I have a complex query interacting with a legacy database, which I
simplified below to hilight the issue:
{{{
>>> from user.models import Sponsor
>>> from django.db.models import ExpressionWrapper, Count, DecimalField
>>> from django.db.models.expressions import RawSQL
>>> nb_reports = RawSQL("SELECT COUNT(*) FROM pro_moderation WHERE
objType='sponsor' AND objId=ala_sponsor.sponId AND state=2", [])
>>>
str(Sponsor.objects.all().annotate(report_rate=ExpressionWrapper(nb_reports
/ Count('deliveries'),
output_field=DecimalField())).order_by('-report_rate').query)
}}}
This code, in **Django 1.11.9,** gives me the following query:
{{{
SELECT `ala_sponsor`.`sponId`, [...], ((SELECT COUNT(*) FROM
pro_moderation WHERE objType='sponsor' AND objId=ala_sponsor.sponId AND
state=2) / COUNT(`ala_sponsor_need`.`asnId`)) AS `report_rate`
FROM `ala_sponsor` LEFT OUTER JOIN `ala_sponsor_need` ON
(`ala_sponsor`.`sponId` = `ala_sponsor_need`.`asnSponId`)
GROUP BY `ala_sponsor`.`sponId` ORDER BY `report_rate` DESC
}}}
This is the expected behavior and it works well.
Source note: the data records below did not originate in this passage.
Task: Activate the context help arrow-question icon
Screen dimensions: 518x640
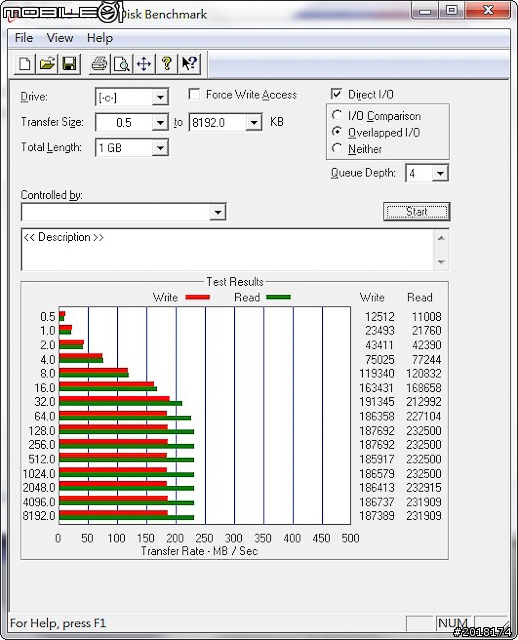Action: 189,64
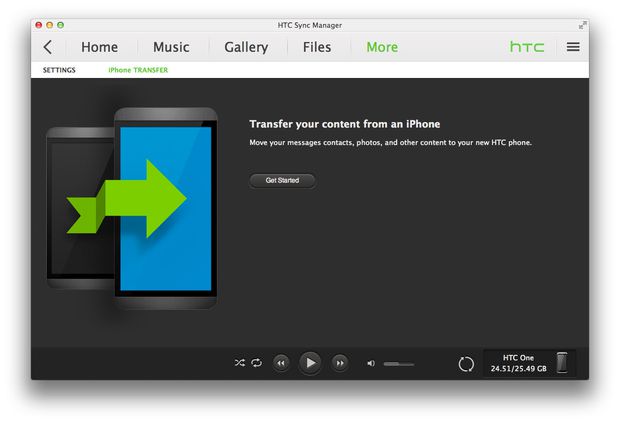620x423 pixels.
Task: Adjust the volume slider
Action: pos(398,364)
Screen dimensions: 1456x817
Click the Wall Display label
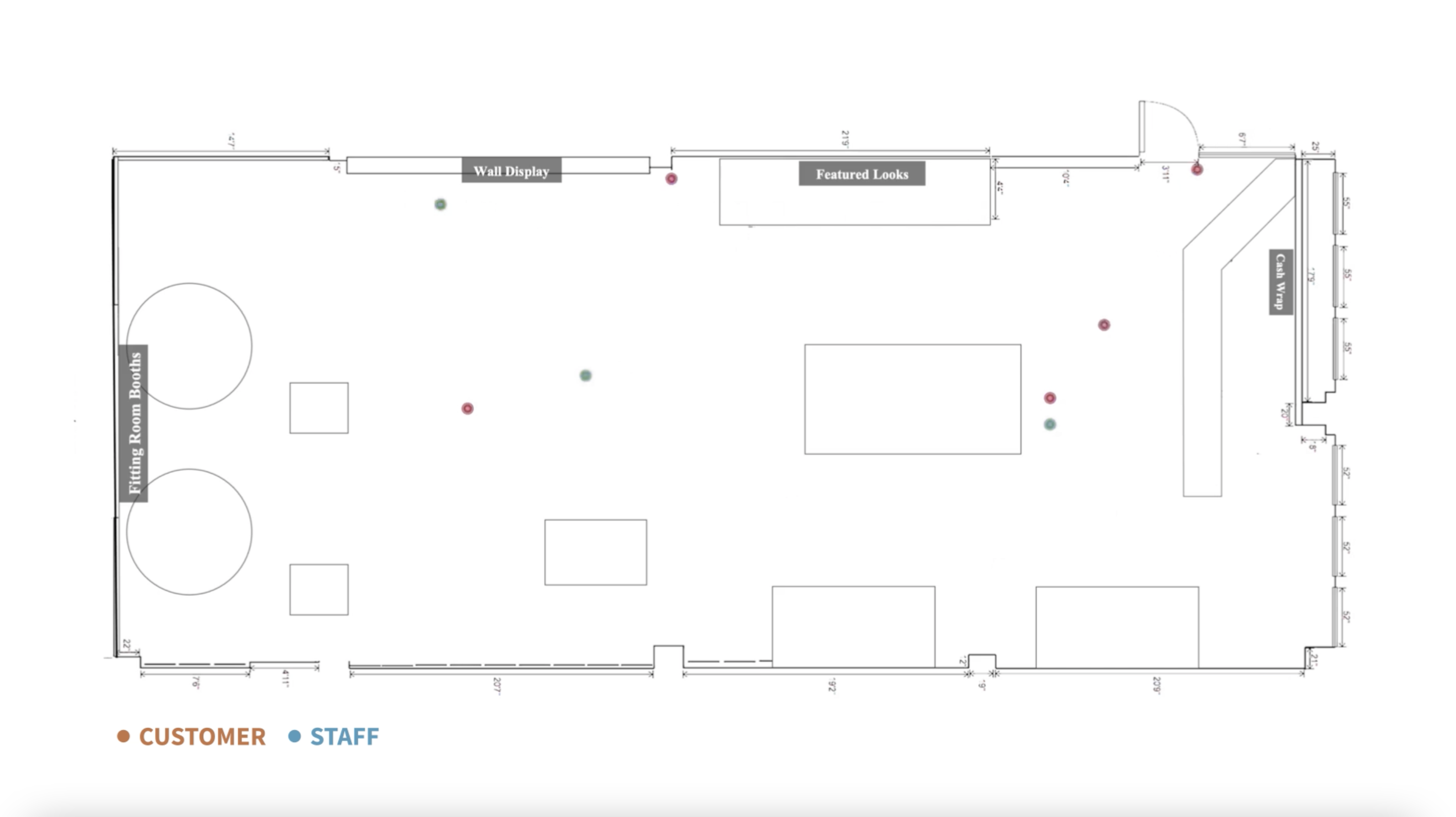tap(509, 172)
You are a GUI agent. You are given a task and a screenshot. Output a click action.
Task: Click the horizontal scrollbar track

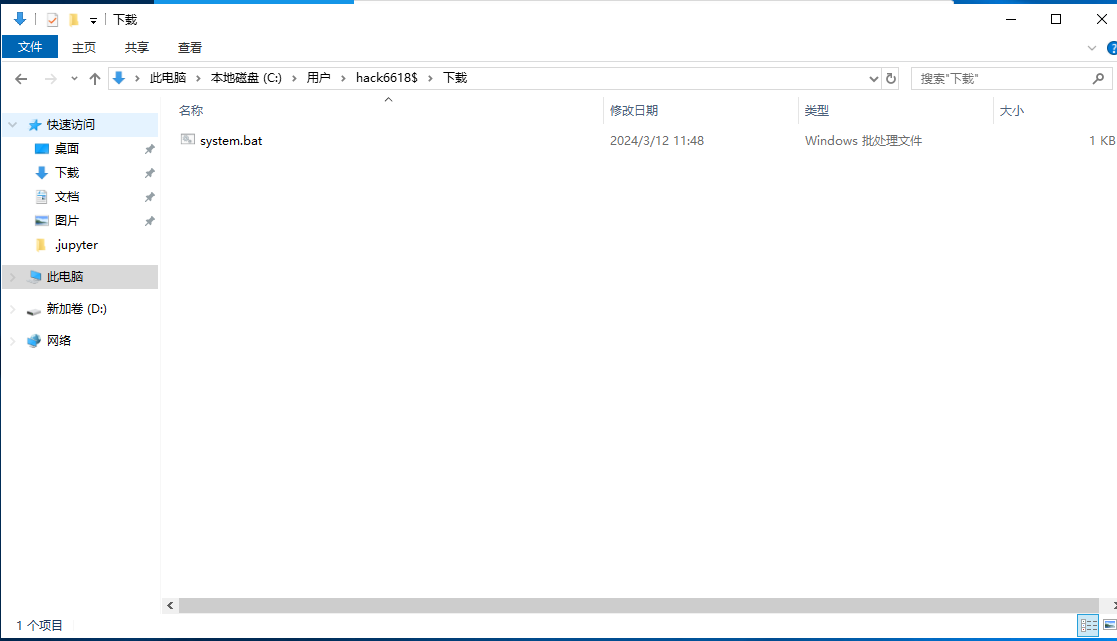pyautogui.click(x=640, y=605)
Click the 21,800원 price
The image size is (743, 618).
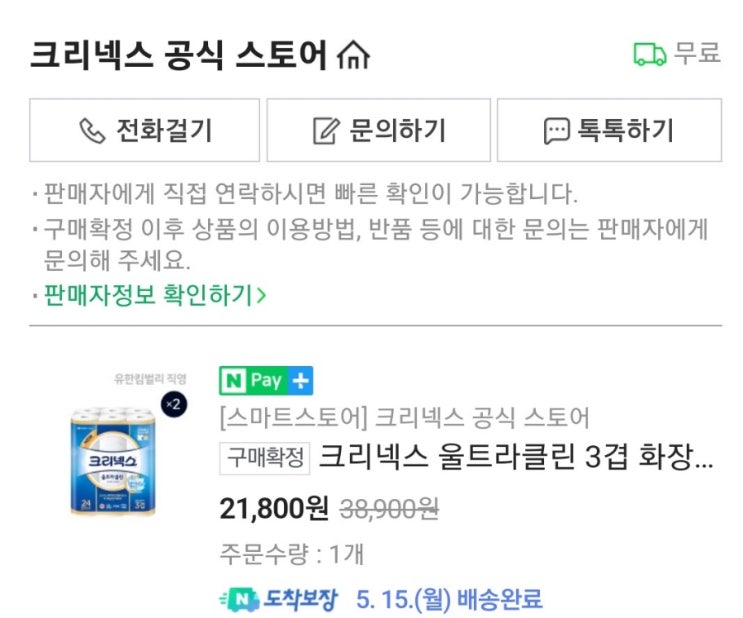click(x=274, y=509)
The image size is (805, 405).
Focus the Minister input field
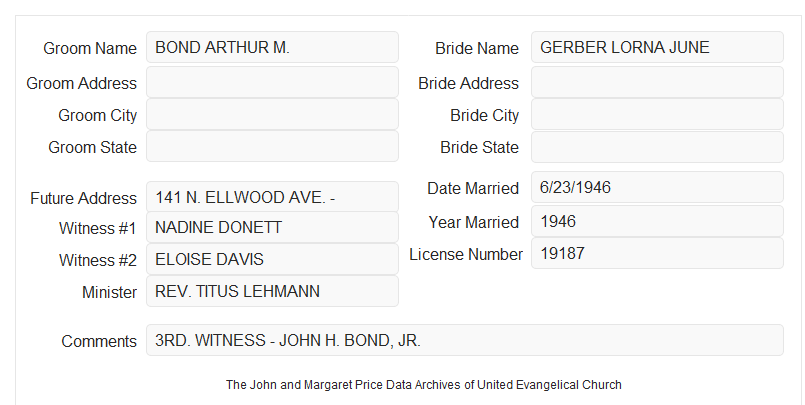272,291
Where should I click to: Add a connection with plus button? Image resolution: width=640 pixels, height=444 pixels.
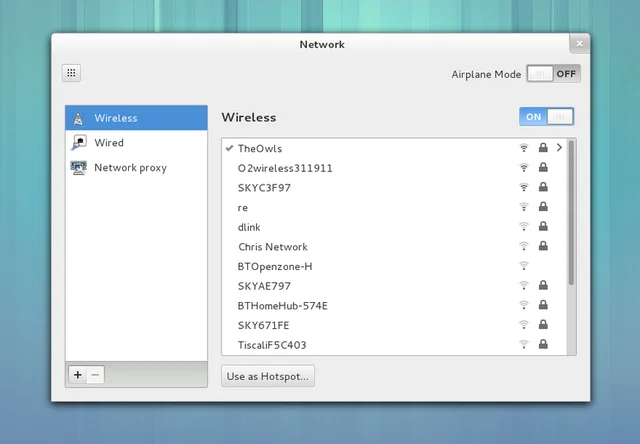click(78, 375)
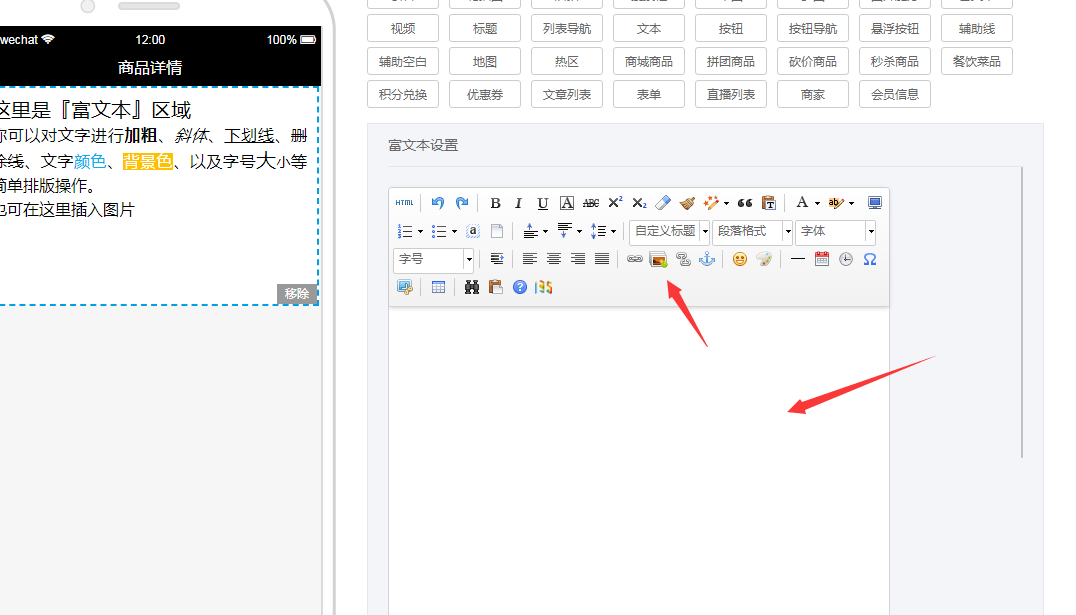Undo the last edit in the editor
Viewport: 1076px width, 615px height.
[x=438, y=203]
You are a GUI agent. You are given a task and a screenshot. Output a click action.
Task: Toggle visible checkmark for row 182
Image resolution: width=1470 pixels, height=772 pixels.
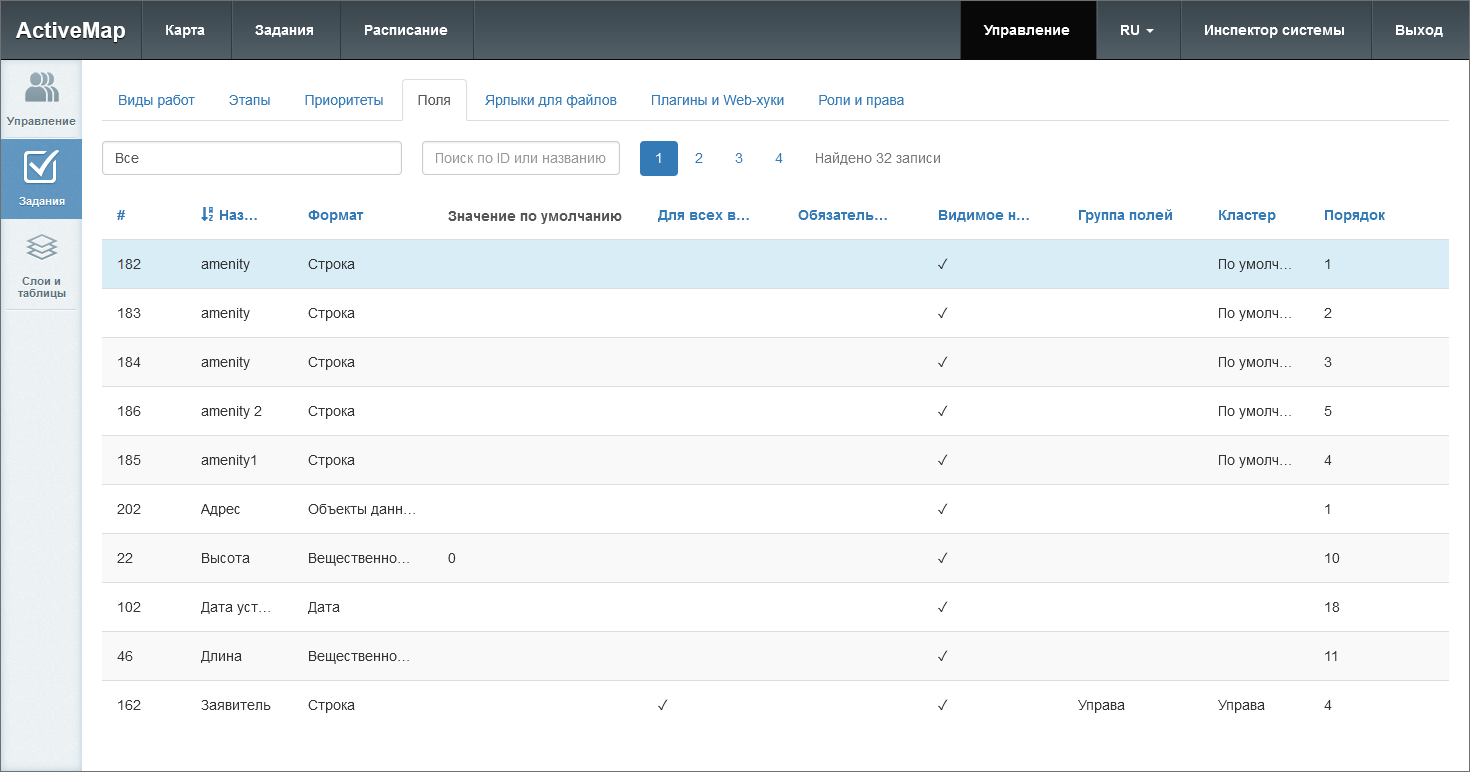tap(942, 264)

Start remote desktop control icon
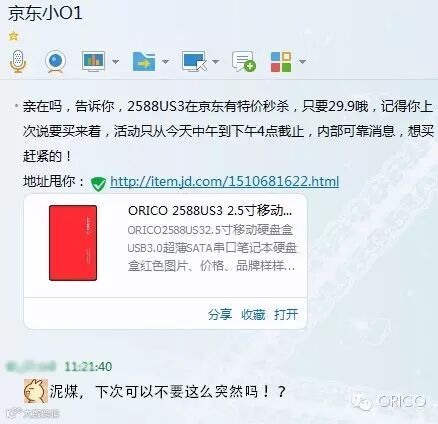(194, 61)
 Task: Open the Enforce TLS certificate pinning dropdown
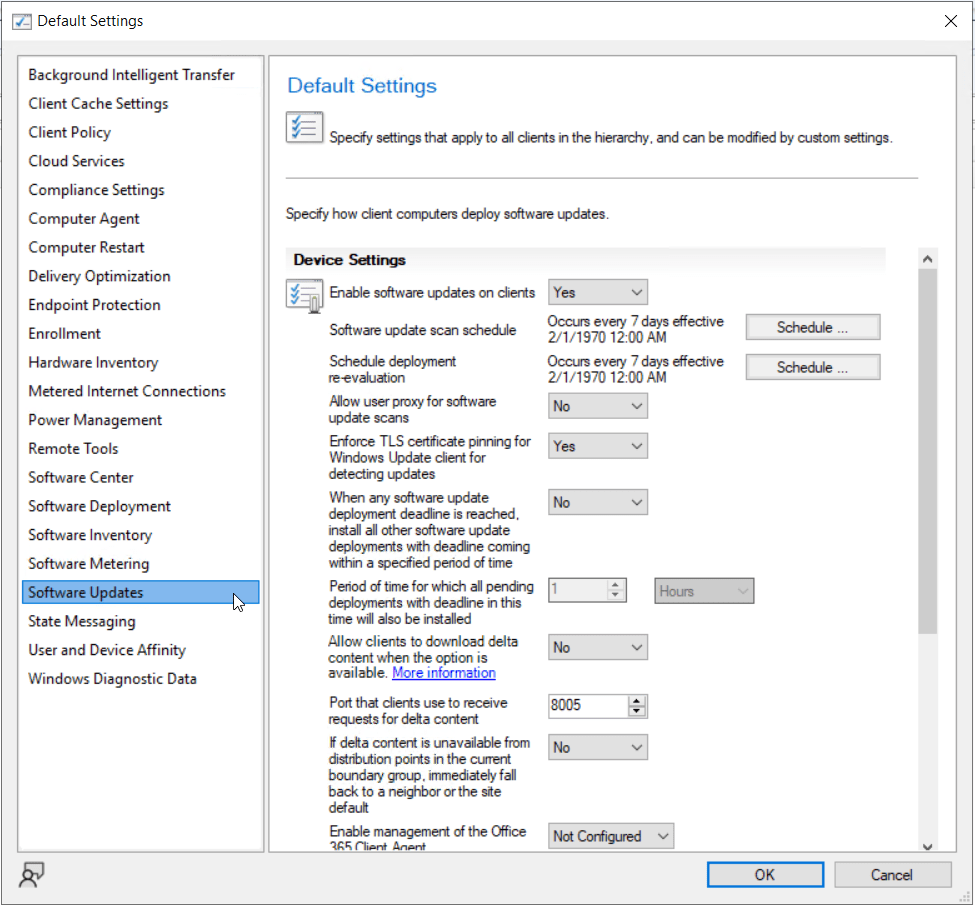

However, in **Django 2.0.5**, the same code gives me this query:
{{{
SELECT `ala_sponsor`.`sponId`, [...], ((SELECT COUNT(*) FROM
pro_moderation WHERE objType='sponsor' AND objId=ala_sponsor.sponId AND
state=2) / COUNT(`ala_sponsor_need`.`asnId`)) AS `report_rate`
FROM `ala_sponsor` LEFT OUTER JOIN `ala_sponsor_need` ON
(`ala_sponsor`.`sponId` = `ala_sponsor_need`.`asnSponId`)
GROUP BY `ala_sponsor`.`sponId`, (SELECT COUNT(*) FROM pro_moderation
WHERE objType='sponsor' AND objId=ala_sponsor.sponId AND state=2)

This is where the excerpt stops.